掲載本文:
::::

年金証書とは「年金を受給する権利があることの証明書」のことで、とても大切なものです。紛失しないように大事に保管をしておく必要があります。
ただ・・・
「なんだか色々書いてあるけど、よくわからない・・・」
「年金証書が送られてきたけど、本題の年金はいつ振り込まれるの?」
初めて年金を受給する人は戸惑うことも多いと思います。
以下、この記事では「年金証書の詳細な意味や見方、”年金証書の送付から年金振込までのタイミング”」などを分かりやすくまとめていきます。
また、もし年金証書を紛失してしまったときの再発行方法も解説していますので、ぜひ参考にしてみてくださいね。
年金証書は年金受給権者の大切な身分証明書
先ほども書きましたが、年金証書は簡単に言えば「年金を受給する権利があることの証明書」です。
年金は、たとえ受給資格を満たしていても、自動的に受給できるようになるわけではありません。自分で年金を請求して、受給する権利が認められて初めて実際に年金が振り込まれます。

::::

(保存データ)
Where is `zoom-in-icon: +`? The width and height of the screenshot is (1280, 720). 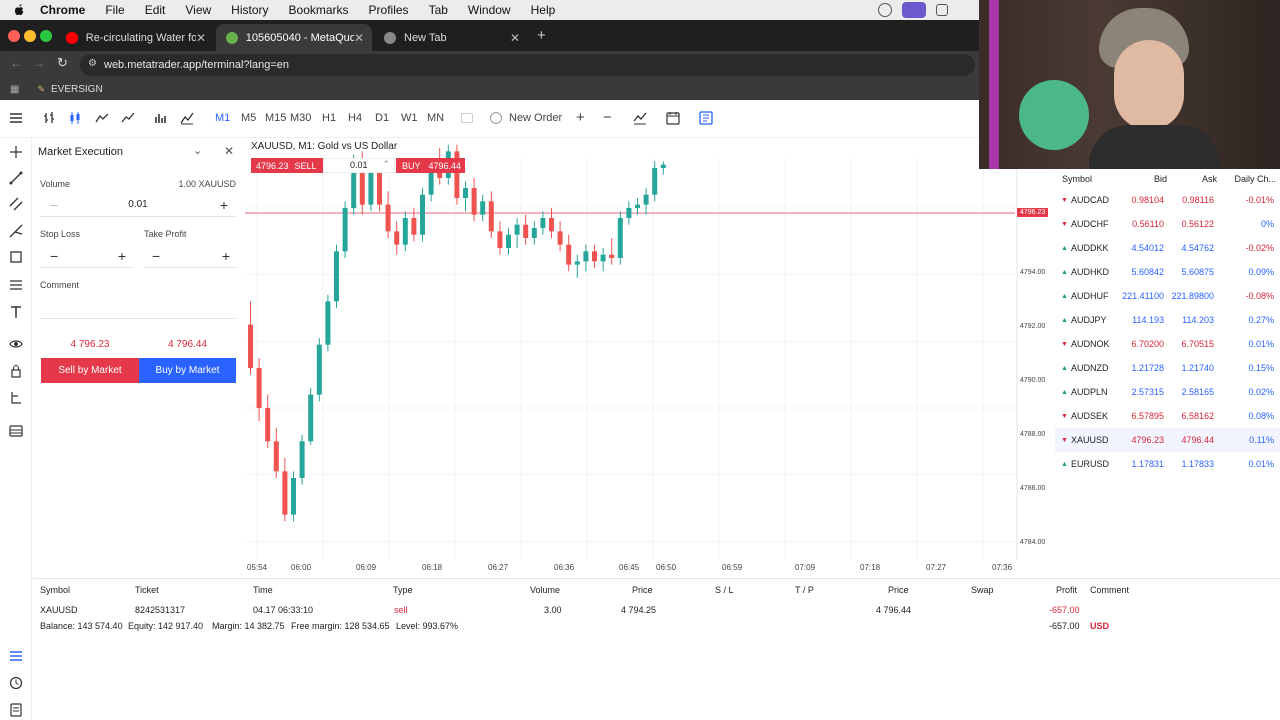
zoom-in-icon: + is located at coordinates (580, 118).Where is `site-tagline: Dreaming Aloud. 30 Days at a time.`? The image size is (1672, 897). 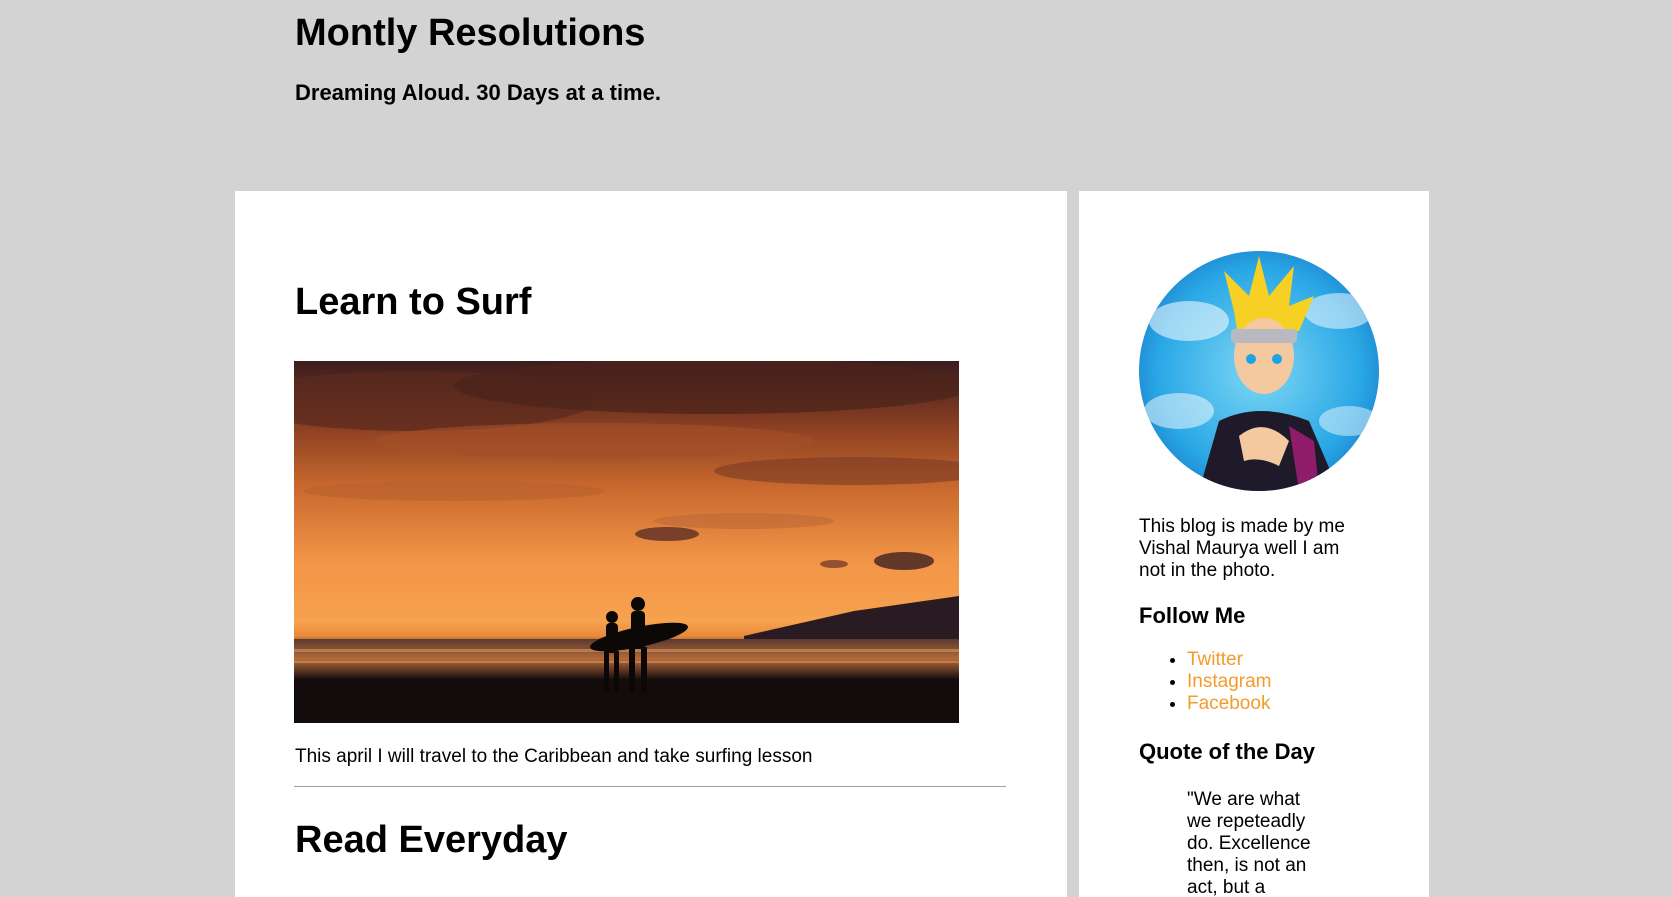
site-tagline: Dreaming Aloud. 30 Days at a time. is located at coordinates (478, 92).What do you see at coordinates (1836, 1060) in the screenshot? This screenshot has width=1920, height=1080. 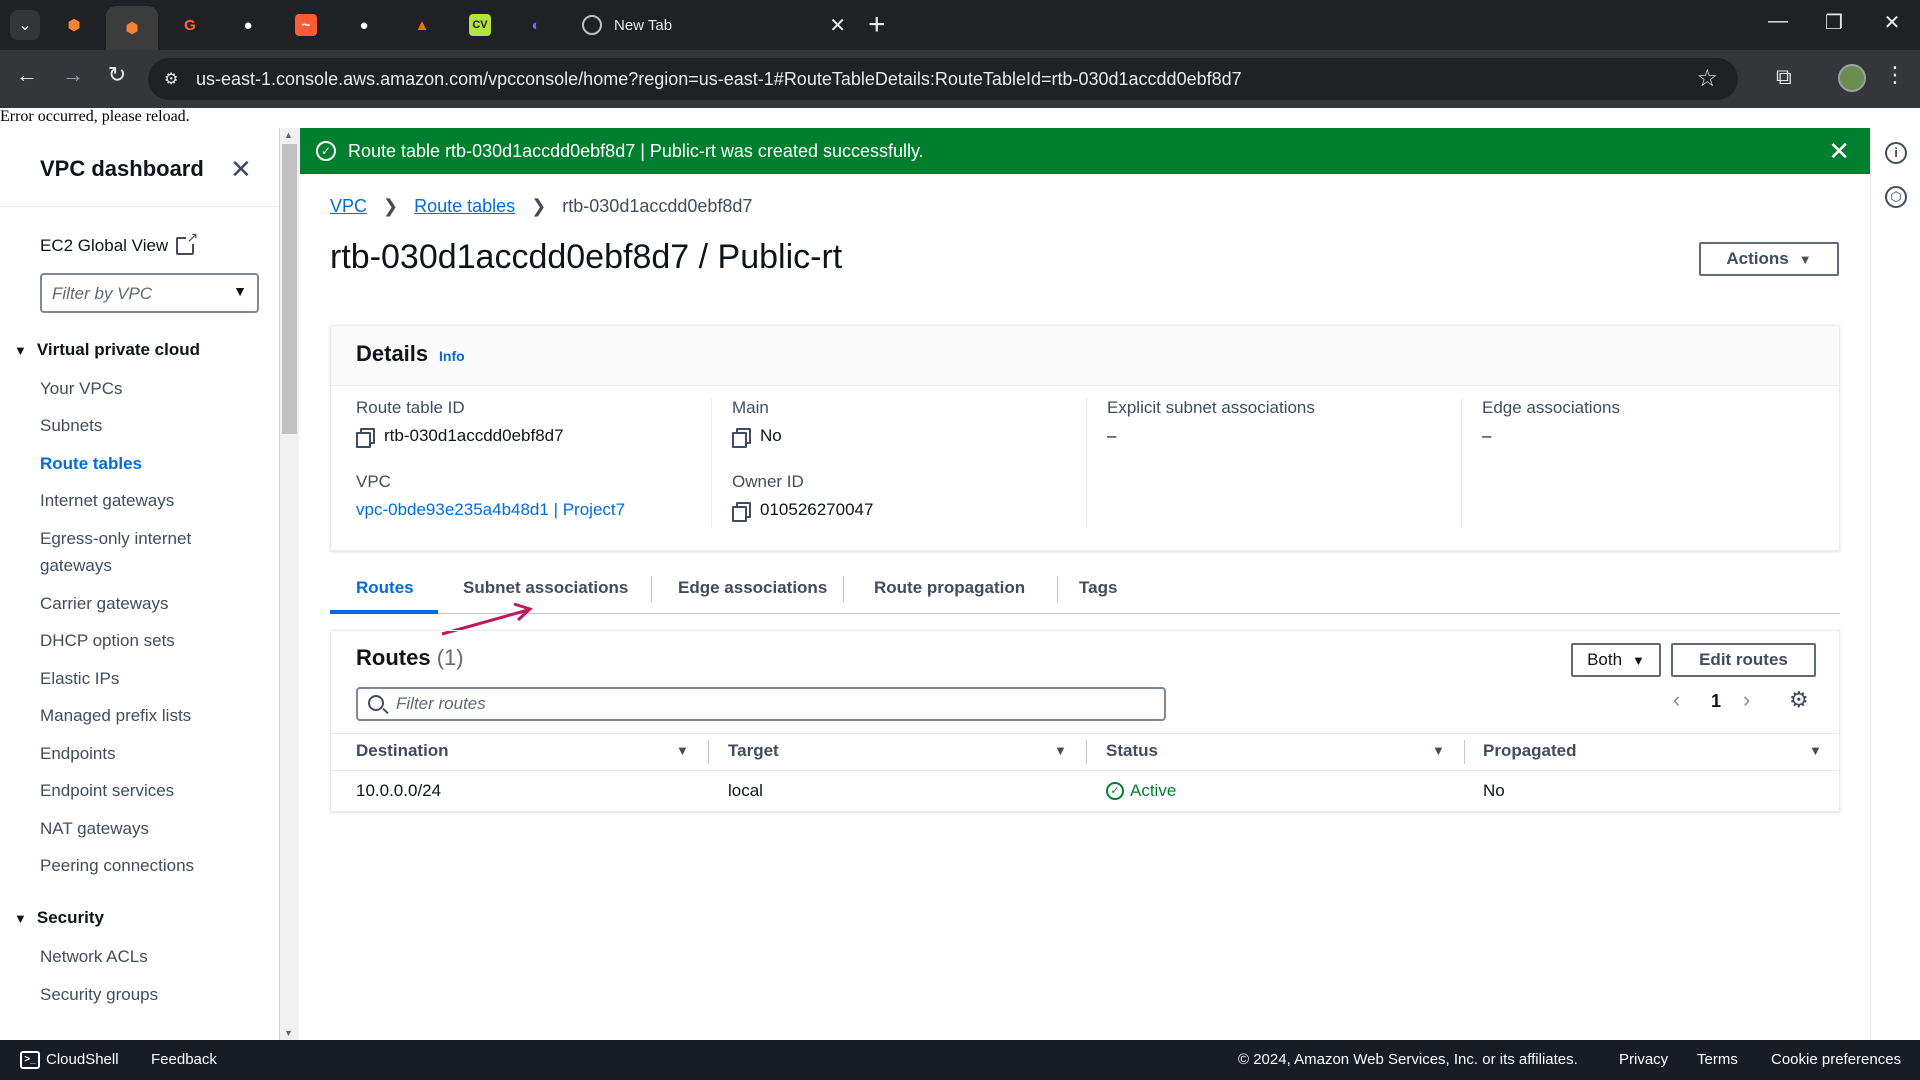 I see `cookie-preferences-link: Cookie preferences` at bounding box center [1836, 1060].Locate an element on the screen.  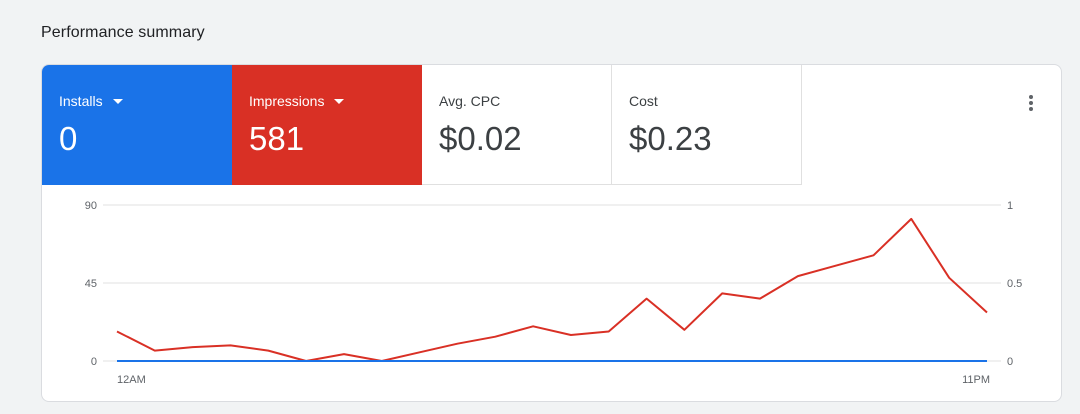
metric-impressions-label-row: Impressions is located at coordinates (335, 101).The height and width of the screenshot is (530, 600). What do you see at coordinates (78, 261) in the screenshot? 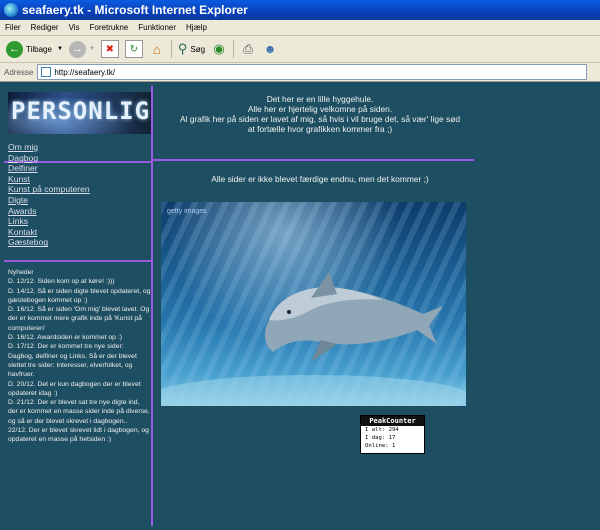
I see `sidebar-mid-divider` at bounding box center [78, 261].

::::

課題の目的:
年金証書についての文章のうち、「初めて年金を受給する人は戸惑うことも多いと思います。」で始まり「実際に年金が振り込まれます。」までの部分を、一字も変えずに打ち直してください。

記述解答:
初めて年金を受給する人は戸惑うことも多いと思います。
以下、この記事では「年金証書の詳細な意味や見方、”年金証書の送付から年金振込までのタイミング”」などを分かりやすくまとめていきます。
また、もし年金証書を紛失してしまったときの再発行方法も解説していますので、ぜひ参考にしてみてくださいね。
年金証書は年金受給権者の大切な身分証明書
先ほども書きましたが、年金証書は簡単に言えば「年金を受給する権利があることの証明書」です。
年金は、たとえ受給資格を満たしていても、自動的に受給できるようになるわけではありません。自分で年金を請求して、受給する権利が認められて初めて実際に年金が振り込まれます。